John manda i bambini a trascorrere alcuni giorni vicino casa, da un’amica di famiglia di nome Vivien, un influsso stabilizzante e educativo. Vivien è una donna di mondo e dà a Daniel insegnamenti sull’arte e sui viaggi, mentre Cathy corre per i campi e i boschi. («Io avevo una mente rivolta verso l’interno. Lei verso l’esterno»). Inoltre, in uno dei molti brani fulminanti di Mozley sul mondo naturale, Vivien insegna a Daniel come pensare alle inclinazioni del padre, paragonando l’esigenza di violenza di John a una balena che salta fuori dall’acqua.
Daniel, pallido, rachitico e con i capelli lunghi, è per molti aspetti all’opposto del padre e della sorella, la cui forza è spesso mal giudicata da chi la provoca. «Dovete capire che non mi sono mai considerato un uomo», spiega a un certo punto, in un passaggio commovente e misurato, riguardo alla sua identificazione sessuale ancora in corso.
Il linguaggio di Mozley è sempre sottile, ma non il suo protagonista. Fisicamente, John potrebbe essere benissimo Jack Reacher, l’invincibile hulk che si aggira nella serie di thriller bestseller di Lee Child. Daniel descrive il padre con la parola «gigantesco», stacca di 30 centimetri addirittura gli uomini più minacciosi della zona; «un suo braccio era grosso come due dei loro». Filosoficamente, non sarebbe fuori posto in un romanzo di Ayn Rand, data la sua aderenza al culto dell’autosufficienza. «Non lavorerò mai più sotto qualcun altro», dice. «Il mio corpo è solo mio. È tutto quello che ho di mio». (Con la sua convinzione che tutto ciò che gli serva è essere lasciato da solo, John mostra con chiarezza il punto in cui il Superuomo di Rand si sovrappone alla mentalità da frontiera degli eroi meno presuntuosi di Laura Ingalls; dove la modestia incontra la megalomania).

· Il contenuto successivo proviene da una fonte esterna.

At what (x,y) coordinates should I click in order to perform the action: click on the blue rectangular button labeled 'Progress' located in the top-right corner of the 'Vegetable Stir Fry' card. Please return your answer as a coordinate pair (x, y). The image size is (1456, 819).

I romanzi d’esordio in particolare tradiscono talvolta in modo troppo palese i loro debiti, ma Elmet è un incantevole mosaico di influenze tenuto assieme dalla ben distinguibile voce di Mozley. Comincia con la nebulosa rievocazione, scritta in corsivo, della scena di un incendio, che si conclude con «Sotto i miei piedi giacciono i resti di Elmet». Così come risuona Hughes («Resti di Elmet» è il titolo della poesia citata sopra), si sente il sussurrio di Daphne du Maurier, e il modo in cui all’inizio del suo classico gotico «Rebecca» ricorda Manderley. Mozley ha dichiarato che «Meridiano di sangue» di Cormac McCarthy è il suo romanzo preferito, e sebbene non provi a sostenere il tono pieno e robusto di McCarthy – una tentazione disastrosa alla quale alcuni scrittori soccombono –, talvolta Mozley si ispira alla sua intensa infatuazione per la natura: «L’alba spuntò da un bocciolo di penombra color malva e fiorì insanguinata quando mi svegliai».
Le tracce e il passo di Elmet promettono un regolamento di conti, ed è quello che ci viene dato. La scena madre è una baraonda. Ed è surreale come un cartone. Qualcuno potrebbe sottrarsi alla sua stravaganza, o sentirsi a disagio di fronte a una scena di violenza così lucida e lunga, ma sa catturare l’attenzione e fa in modo che nessun fuoco d’artificio rimanga inesploso.
I personaggi di Mozley talvolta dicono cose che non direbbero mai: la perfidia di Price è troppo netta; l’efficace semplificazione che la storia fa delle complessità politiche relative alla proprietà e al lavoro è esagerata. Ma, nonostante la frequente attenzione del libro ai dettagli realistici, va tuttavia collocato senza dubbio nel terreno del fiabesco, e l’assoluta fiducia di Mozley nell’arte della narrazione conduce il lettore oltre ogni intoppo.